To be posted VERY LOW on the refrigerator door - nose height.

Dear Dogs and Cats,

The dishes with the paw print are yours and contain your food. The
other dishes are mine and contain my food. Please note, placing a paw
print in the middle of my plate and food does not stake a claim for
it becoming your food and dish, nor do I find that aesthetically
pleasing in the slightest.

The stairway was not designed by NASCAR and is not a racetrack.
Beating me to the bottom is not the object. Tripping me doesn't help
because I fall faster than you can run.

I cannot buy anything bigger than a king sized bed. I am very sorry
about this. Do not think I will continue sleeping on the couch to
ensure your comfort. Dogs and cats can actually curl up in a ball
when they sleep. It is not necessary to sleep perpendicular to each
other stretched out to the fullest extent possible. I also know that
sticking tails straight out and having tongues hanging out the other
end to maximize space is nothing but sarcasm.
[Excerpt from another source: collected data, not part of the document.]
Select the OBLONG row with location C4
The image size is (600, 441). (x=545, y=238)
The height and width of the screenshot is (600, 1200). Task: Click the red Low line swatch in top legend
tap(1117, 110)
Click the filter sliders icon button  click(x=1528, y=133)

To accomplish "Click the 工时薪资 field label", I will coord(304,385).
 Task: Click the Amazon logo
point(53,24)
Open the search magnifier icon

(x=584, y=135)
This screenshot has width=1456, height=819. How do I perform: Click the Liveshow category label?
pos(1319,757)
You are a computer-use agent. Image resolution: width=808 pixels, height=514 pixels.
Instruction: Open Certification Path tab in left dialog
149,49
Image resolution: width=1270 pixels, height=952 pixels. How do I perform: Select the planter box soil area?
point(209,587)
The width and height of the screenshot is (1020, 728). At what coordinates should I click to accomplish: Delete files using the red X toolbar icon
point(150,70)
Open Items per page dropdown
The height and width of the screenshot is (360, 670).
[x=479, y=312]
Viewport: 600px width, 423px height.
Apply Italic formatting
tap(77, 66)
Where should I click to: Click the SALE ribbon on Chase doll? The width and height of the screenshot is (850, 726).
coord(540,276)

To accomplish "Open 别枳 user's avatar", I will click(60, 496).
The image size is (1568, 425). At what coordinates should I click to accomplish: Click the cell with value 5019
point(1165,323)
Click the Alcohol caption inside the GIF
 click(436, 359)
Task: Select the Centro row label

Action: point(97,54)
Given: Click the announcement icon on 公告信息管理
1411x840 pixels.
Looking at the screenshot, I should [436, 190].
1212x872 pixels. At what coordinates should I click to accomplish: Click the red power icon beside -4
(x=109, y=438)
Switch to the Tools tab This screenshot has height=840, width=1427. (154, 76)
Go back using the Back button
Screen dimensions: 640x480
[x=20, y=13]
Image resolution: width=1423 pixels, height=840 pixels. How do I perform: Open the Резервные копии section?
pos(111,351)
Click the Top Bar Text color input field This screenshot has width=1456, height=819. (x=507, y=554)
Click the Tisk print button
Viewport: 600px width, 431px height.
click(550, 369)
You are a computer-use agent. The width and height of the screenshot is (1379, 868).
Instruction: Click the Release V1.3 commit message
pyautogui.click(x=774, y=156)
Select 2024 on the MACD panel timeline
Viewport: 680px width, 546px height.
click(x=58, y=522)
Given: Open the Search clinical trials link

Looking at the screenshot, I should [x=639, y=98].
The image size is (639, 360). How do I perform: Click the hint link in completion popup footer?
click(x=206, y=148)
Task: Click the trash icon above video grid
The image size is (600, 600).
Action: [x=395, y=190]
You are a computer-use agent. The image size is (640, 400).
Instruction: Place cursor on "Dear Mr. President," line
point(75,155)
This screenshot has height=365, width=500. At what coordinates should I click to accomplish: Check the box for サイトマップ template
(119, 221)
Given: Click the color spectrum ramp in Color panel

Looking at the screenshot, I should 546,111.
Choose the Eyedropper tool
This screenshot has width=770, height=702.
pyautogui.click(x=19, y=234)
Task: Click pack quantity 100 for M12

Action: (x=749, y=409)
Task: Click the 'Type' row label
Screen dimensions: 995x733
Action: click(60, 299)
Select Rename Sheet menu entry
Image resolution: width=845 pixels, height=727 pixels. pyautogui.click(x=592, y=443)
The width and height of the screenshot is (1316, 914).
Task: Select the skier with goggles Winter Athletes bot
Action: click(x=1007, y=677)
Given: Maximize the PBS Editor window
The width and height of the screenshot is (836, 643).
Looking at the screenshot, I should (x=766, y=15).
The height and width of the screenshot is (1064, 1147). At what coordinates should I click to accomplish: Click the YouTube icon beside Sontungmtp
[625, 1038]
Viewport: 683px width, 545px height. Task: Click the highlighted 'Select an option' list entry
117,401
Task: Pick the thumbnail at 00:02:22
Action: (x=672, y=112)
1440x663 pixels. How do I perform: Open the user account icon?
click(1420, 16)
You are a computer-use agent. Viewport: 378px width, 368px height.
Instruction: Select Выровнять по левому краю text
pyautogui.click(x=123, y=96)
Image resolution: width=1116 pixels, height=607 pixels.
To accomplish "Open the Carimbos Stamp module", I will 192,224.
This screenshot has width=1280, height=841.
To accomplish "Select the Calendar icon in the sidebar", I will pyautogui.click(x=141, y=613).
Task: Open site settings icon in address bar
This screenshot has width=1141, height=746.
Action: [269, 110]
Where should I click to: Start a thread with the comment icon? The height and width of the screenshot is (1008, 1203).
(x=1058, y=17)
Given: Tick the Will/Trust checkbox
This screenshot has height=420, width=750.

For the last time, there is not a secret exit from the bathroom. If
by some miracle I beat you there and manage to get the door shut, it
is not necessary to claw, whine, meow, try to turn the knob or get
your paw under the edge and try to pull the door open. I must exit
through the same door I entered. Also, I have been using the bathroom
for years -- canine or feline attendance is not required.

The proper order is kiss me, then go smell the other dog or cat's
butt. I cannot stress this enough!

To pacify you, my dear pets, I have posted the following message on
our front door:

To All Non-Pet Owners Who Visit & Like to Complain About Our Pets:

1. They live here. You don't.
2. If you don't want their hair on your clothes, stay off the
furniture. (That's why they call it "fur"niture.)
3. I like my pets a lot better than I like most people.
4. To you, it's an animal. To me, he/she is an adopted son/daughter
who is short, hairy, walks on all fours and doesn't speak clearly.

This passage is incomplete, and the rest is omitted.